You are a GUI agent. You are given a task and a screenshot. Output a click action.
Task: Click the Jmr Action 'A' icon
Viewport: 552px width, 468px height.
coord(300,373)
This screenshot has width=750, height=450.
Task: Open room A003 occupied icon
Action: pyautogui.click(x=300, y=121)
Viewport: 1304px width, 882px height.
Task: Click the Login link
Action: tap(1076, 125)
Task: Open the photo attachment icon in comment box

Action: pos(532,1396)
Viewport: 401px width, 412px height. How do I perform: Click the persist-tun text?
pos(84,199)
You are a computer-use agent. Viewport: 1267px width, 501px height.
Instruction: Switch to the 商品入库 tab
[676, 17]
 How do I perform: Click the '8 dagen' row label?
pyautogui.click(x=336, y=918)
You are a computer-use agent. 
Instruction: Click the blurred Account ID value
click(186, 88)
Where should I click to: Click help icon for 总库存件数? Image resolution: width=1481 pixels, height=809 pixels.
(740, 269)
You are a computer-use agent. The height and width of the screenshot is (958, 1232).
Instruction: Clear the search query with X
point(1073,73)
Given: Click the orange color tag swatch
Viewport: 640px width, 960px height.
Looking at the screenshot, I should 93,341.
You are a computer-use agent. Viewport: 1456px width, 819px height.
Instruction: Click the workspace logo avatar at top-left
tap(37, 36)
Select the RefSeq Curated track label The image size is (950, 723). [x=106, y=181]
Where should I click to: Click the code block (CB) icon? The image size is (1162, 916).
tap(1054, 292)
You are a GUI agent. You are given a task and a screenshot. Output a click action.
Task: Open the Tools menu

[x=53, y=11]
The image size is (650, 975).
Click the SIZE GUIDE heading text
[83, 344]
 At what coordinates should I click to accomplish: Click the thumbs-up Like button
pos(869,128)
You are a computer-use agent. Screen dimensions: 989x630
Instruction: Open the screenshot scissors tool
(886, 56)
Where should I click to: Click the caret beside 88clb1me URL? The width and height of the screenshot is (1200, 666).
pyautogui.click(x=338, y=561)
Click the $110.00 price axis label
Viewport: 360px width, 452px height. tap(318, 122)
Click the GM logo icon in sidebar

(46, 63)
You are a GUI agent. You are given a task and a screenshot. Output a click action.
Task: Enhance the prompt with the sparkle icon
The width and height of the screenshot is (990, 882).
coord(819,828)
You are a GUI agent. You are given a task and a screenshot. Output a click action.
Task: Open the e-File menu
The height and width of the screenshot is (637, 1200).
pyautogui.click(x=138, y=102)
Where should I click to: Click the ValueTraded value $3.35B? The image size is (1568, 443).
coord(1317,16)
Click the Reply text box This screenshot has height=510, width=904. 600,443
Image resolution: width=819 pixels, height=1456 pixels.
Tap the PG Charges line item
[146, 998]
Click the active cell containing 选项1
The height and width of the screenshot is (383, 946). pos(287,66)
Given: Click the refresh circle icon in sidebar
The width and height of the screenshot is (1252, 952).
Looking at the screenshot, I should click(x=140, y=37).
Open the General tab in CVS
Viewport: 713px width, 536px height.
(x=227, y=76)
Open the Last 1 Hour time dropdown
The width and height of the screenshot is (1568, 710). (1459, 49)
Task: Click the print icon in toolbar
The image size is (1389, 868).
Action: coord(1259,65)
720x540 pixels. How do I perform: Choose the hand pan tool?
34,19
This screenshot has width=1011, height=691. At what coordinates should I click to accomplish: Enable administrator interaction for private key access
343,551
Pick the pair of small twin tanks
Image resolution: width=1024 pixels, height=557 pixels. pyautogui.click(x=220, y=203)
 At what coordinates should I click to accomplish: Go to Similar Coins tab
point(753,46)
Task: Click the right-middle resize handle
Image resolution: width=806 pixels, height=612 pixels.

WHAT TO WORK ON: Going through the data above, state how many lines include the word "computer"; only that number is needed.

RESPONSE AREA: 5